The last decade has seen a number of big solar companies come and go, exemplifying a very volatile market. SolarCity was a perfect example, riding to fame on massive growth and a hotshot investor in Elon Musk, but it ultimately its financials went south and Tesla bought it out at a modest valuation.
Today, the solar industry is a little more mature, with major players in a sustainable position -- if the world didn't change. But the world is changing, and these are the three things that would keep me up at night if I owned Sunrun (NASDAQ:RUN) or Vivint Solar (NYSE:VSLR), the two major publicly traded residential solar installers.
1. Costs are no longer falling
For decades, the costs for solar installations were dropping like a rock. That's what has allowed residential solar companies to expand their markets, as more areas become economical for residential solar. Each drop in cost widens the map to more growth in solar.
The strange thing is that costs are no longer falling -- and could be on a slight rise. According to Vivint Solar, a solar installation cost $3 per watt in Q2 2015, and $3.11 per watt in Q2 2018. That's a large increase for a company with industry's lowest costs.

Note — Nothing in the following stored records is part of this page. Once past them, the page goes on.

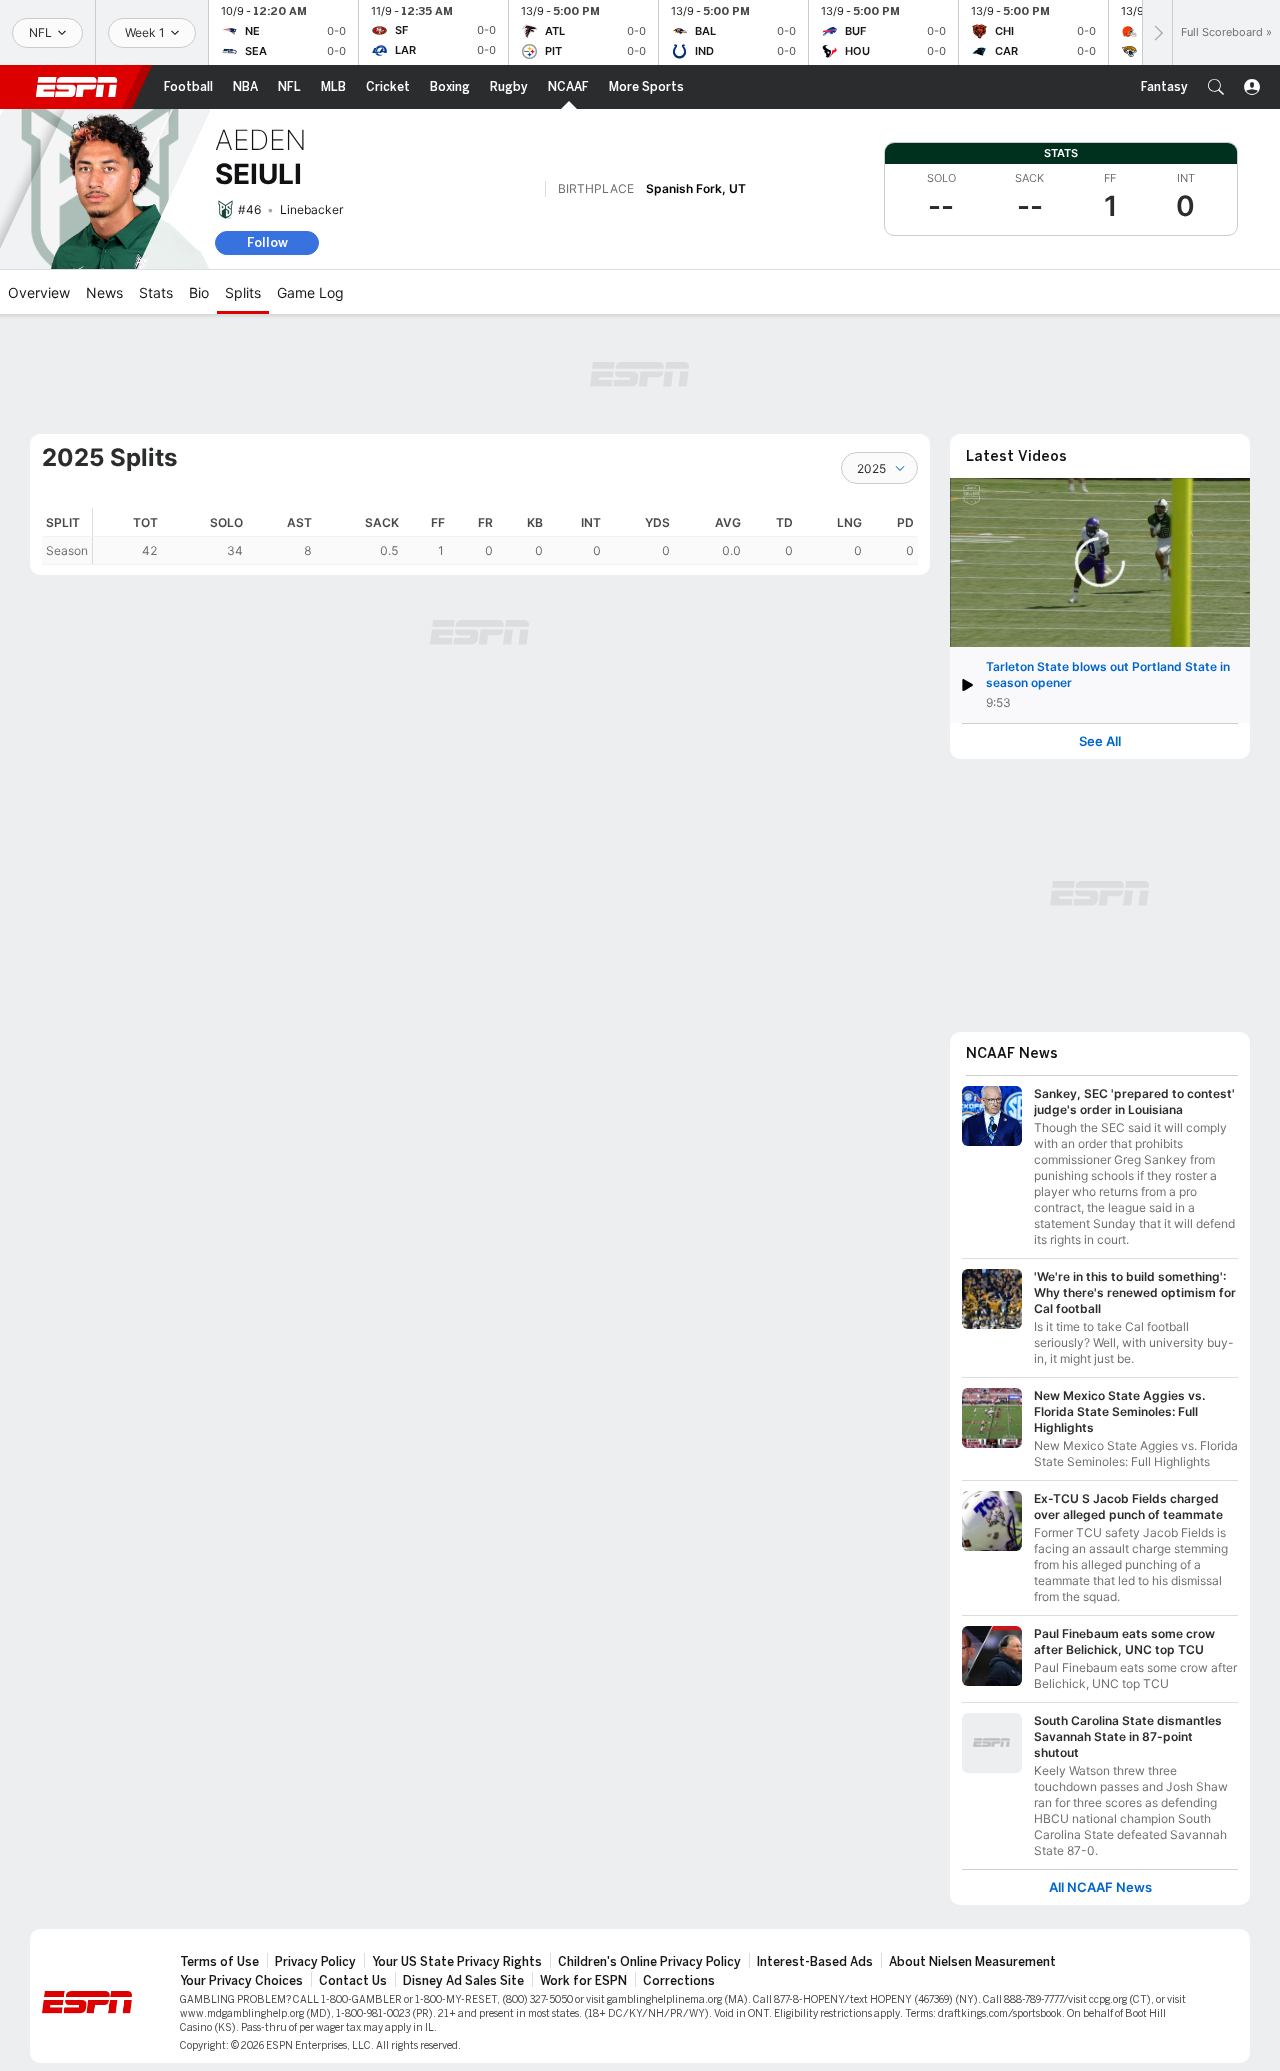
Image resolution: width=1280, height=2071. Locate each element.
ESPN (77, 87)
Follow (267, 242)
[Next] (1157, 32)
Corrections (679, 1981)
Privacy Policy (315, 1962)
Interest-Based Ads (815, 1962)
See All (1100, 741)
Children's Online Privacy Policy (649, 1962)
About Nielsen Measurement (972, 1962)
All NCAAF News (1100, 1887)
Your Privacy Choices (241, 1981)
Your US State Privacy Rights (457, 1962)
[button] (1216, 87)
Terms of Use (219, 1962)
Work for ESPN (583, 1981)
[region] (505, 536)
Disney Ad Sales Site (463, 1981)
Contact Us (353, 1981)
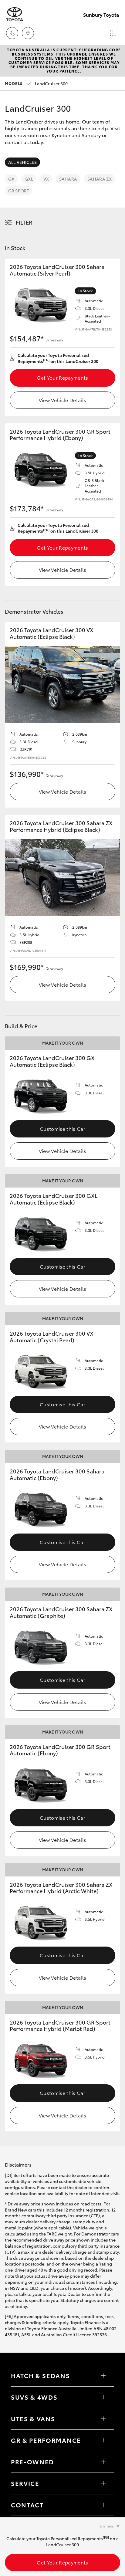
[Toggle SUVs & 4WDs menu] (103, 2397)
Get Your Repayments (62, 377)
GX (11, 179)
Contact (27, 2504)
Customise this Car (62, 1128)
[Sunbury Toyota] (14, 14)
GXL (29, 179)
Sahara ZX (99, 179)
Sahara (68, 179)
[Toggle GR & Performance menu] (103, 2440)
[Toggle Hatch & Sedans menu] (103, 2375)
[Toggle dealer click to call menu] (12, 33)
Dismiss (107, 2525)
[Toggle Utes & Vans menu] (103, 2418)
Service (25, 2483)
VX (46, 179)
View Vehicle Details (62, 399)
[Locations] (28, 33)
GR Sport (18, 191)
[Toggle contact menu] (103, 2462)
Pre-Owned (32, 2461)
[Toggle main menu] (113, 33)
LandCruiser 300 (36, 83)
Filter (24, 222)
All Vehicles (22, 162)
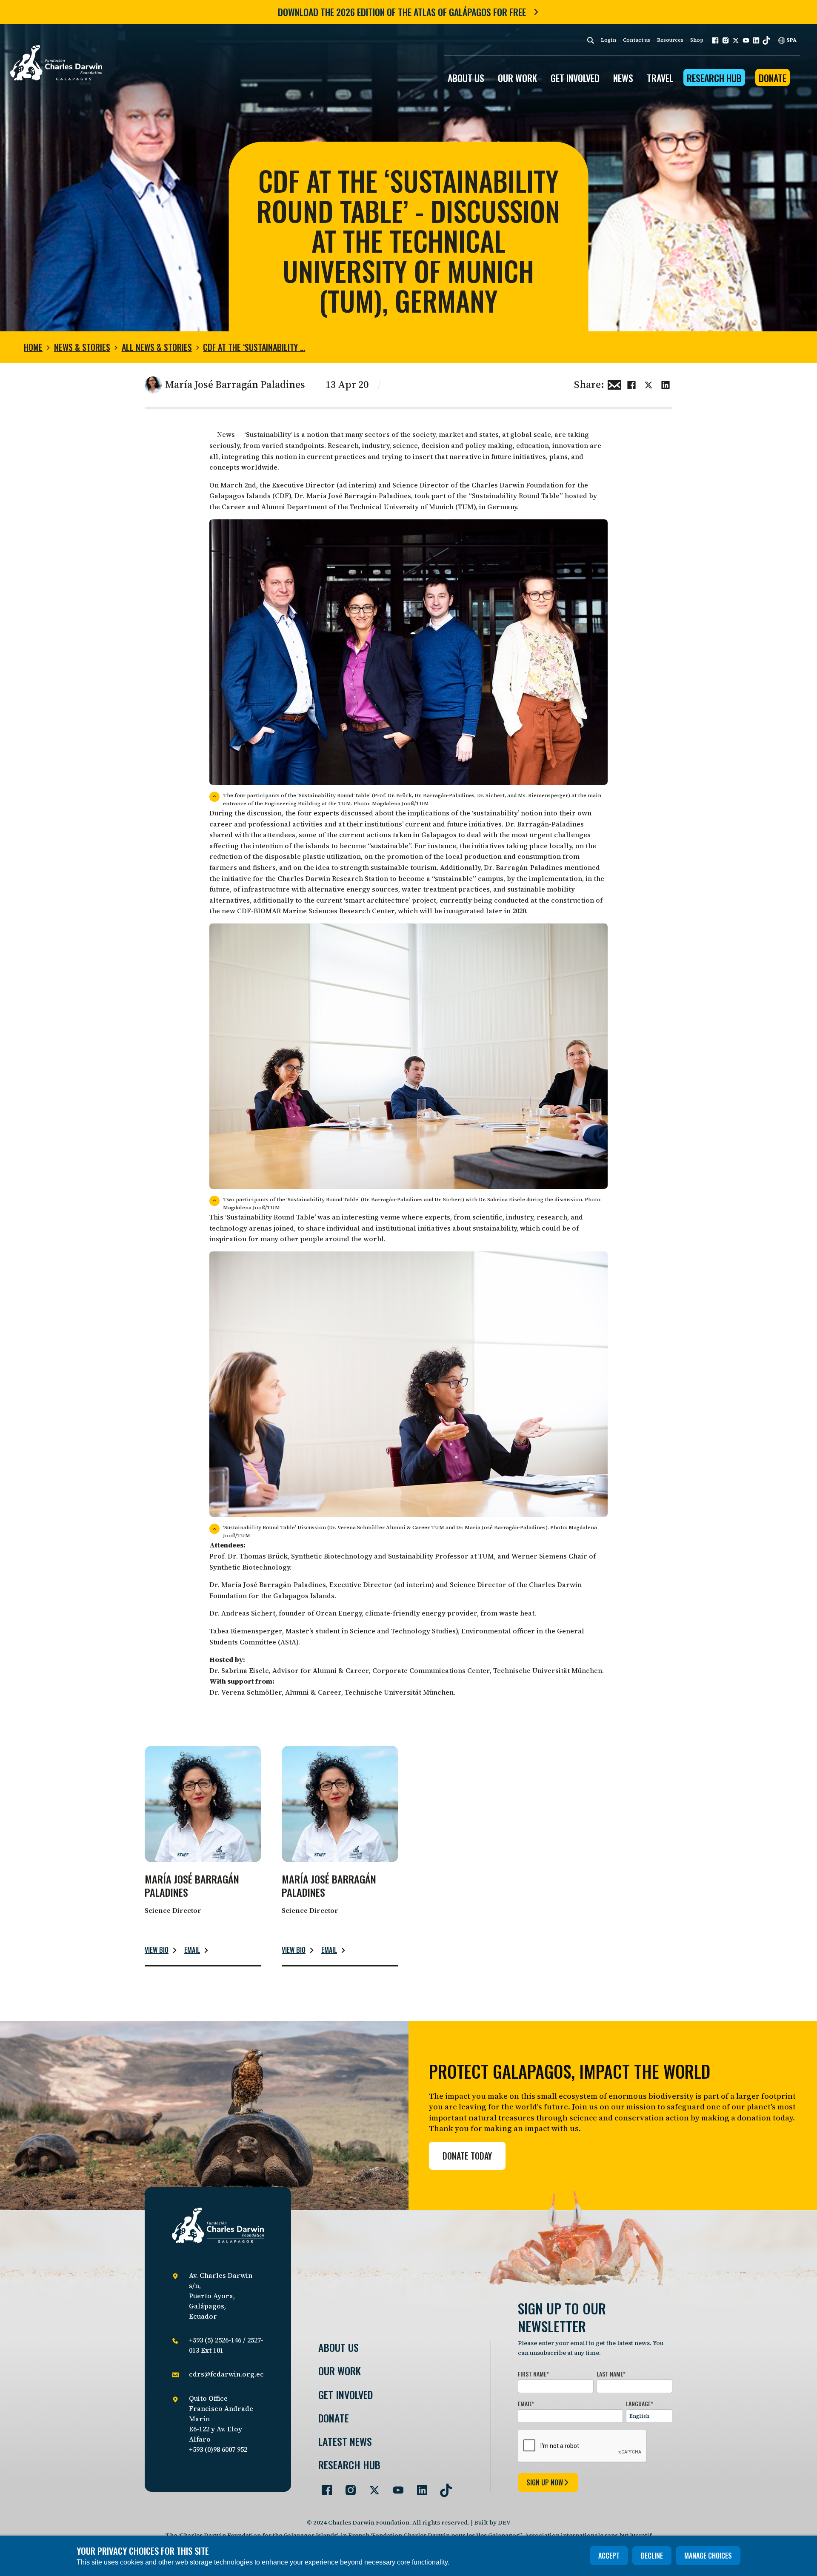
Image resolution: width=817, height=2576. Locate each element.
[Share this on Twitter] (648, 383)
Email (192, 1950)
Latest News (345, 2441)
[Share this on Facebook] (631, 383)
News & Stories (82, 347)
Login (608, 40)
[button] (715, 40)
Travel (660, 78)
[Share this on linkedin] (665, 383)
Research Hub (714, 78)
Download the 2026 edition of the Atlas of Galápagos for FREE (402, 12)
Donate (772, 78)
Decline (652, 2555)
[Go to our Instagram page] (347, 2487)
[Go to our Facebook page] (323, 2487)
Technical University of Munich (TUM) (413, 506)
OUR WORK (517, 78)
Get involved (345, 2394)
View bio (157, 1950)
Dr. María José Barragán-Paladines (352, 495)
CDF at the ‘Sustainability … (254, 347)
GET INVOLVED (575, 78)
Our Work (339, 2370)
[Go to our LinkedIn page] (419, 2487)
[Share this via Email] (614, 383)
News (623, 78)
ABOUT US (466, 78)
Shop (696, 40)
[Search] (590, 40)
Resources (670, 40)
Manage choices (708, 2555)
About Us (338, 2347)
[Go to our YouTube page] (395, 2487)
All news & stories (157, 347)
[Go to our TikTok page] (442, 2487)
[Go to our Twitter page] (371, 2487)
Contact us (636, 40)
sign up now (544, 2482)
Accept (609, 2555)
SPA (791, 40)
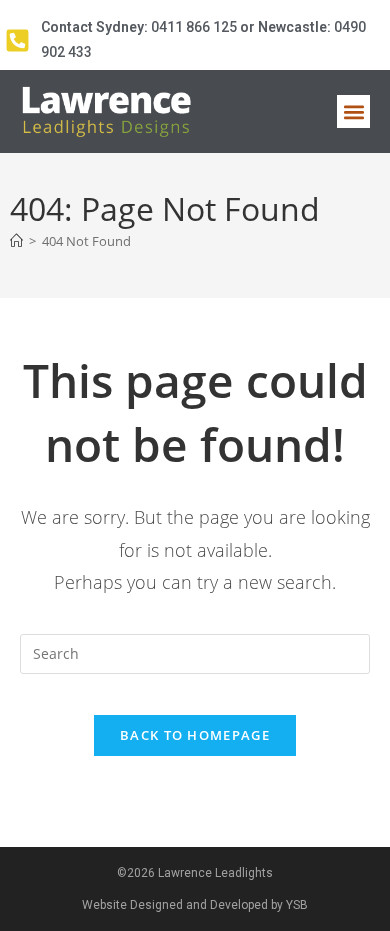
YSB (297, 905)
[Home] (16, 241)
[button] (353, 111)
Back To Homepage (195, 735)
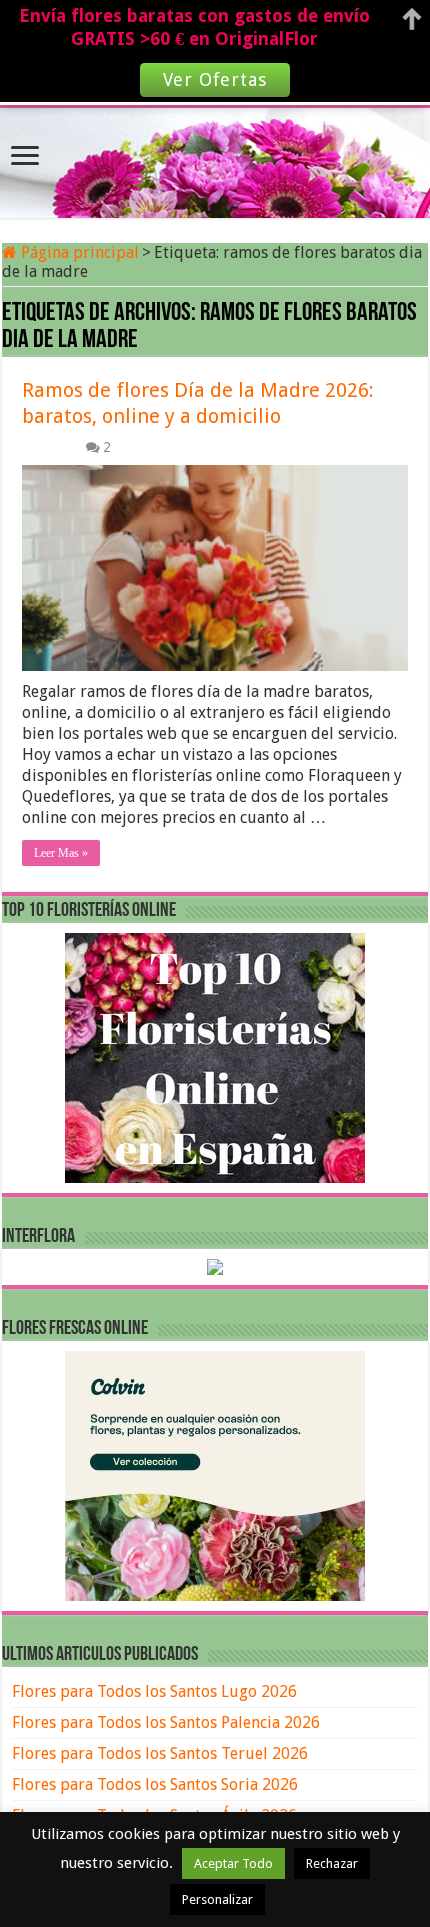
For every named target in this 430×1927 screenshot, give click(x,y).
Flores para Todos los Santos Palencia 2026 (166, 1722)
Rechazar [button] (332, 1863)
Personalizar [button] (217, 1899)
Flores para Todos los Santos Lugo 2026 (154, 1691)
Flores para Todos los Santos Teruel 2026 (160, 1753)
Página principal (78, 252)
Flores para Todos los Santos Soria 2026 (155, 1784)
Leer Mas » (61, 853)
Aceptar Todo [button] (233, 1863)
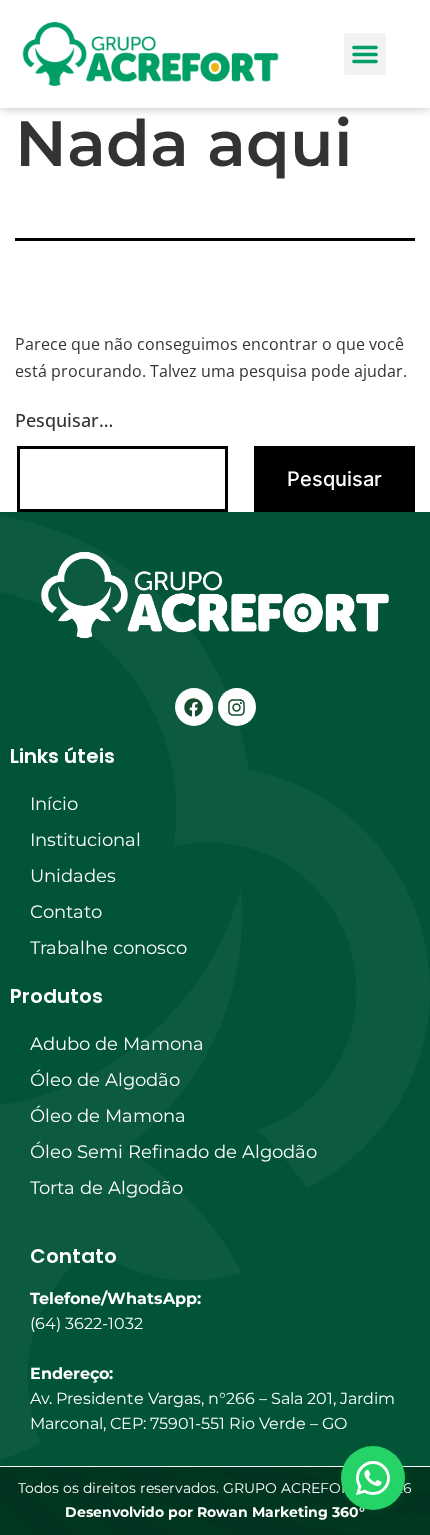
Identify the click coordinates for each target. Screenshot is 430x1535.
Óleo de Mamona (108, 1116)
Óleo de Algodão (105, 1080)
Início (54, 804)
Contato (66, 912)
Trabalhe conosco (108, 948)
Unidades (73, 876)
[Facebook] (194, 707)
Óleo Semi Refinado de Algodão (173, 1152)
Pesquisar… (64, 420)
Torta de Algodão (106, 1188)
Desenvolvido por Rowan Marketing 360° (215, 1512)
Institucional (85, 840)
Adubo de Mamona (117, 1044)
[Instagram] (237, 707)
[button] (365, 54)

A few things are going on, including a rapid rise in sales and marketing costs. Only three years ago, $0.53 per watt was spent on sales and marketing; last quarter, $0.85 per watt was spent on that. The easy customers have been reached, and each subsequent customer will be more expensive to acquire.
We've also seen the cost of a solar-power system itself stagnate. Solar panel, racking, and permitting costs aren't falling as quickly as they once were, and in some cases could be rising. Long term, it'll be tough to cut costs, which will be a headwind for solar installers.
2. Interest rates are rising
From a company perspective, low interest rates can be key to profitability. In Sunrun's case, it agrees to power purchase agreements with its residential customers, then turns around and sells some of those contracted cash flows to investors in an effort to fund operations. A rise in interest rates would mean investors are less inclined to make these investments.
You can see below that interest rates are indeed on the rise, and we may see increases through the end of the year. Since the 10-year Treasury is a benchmark for corporate bonds, this is an area investors should watch closely.
The Federal Reserve has indicated that interest rates will continue to climb in the coming year, which could be a big headwind for solar installers.
3. Small installers are more nimble
Long term, I think the biggest challenge to Vivint Solar and Sunrun are small, regional solar installers. They generally have lower costs than their larger rivals and are more nimble in changing financing offerings, particularly switching from leasing to loan financing.
Regional installers can also leverage partnerships with manufacturers like SunPower, which has a higher-efficiency product than competing manufacturers and was recently granted an exemption from tariffs. SunPower uses regional installation partners in residential solar and has been gaining market share, so if that trend continues, it would give some smaller installers a boost.
Regional solar installers can be more nimble in the solar business, and history has shown that scale may not be all it's cracked up to be.
Residential solars have a bad history
There isn't any real history of residential solar companies gaining market share, maintaining it, and making money long term. SolarCity rose to prominence, only to now be a shell of its former self under Tesla.
Vivint Solar was also once a rising star, only to drop quickly when the U.S. solar market stopped growing and financing preferences changed.
I don't think this is an industry where investors can rely on value creation from companies simply installing, and maybe financing, residential solar systems. And with costs rising, interest rates going up, and small installers growing, there's reason to be concerned long term about companies like Sunrun and Vivint Solar.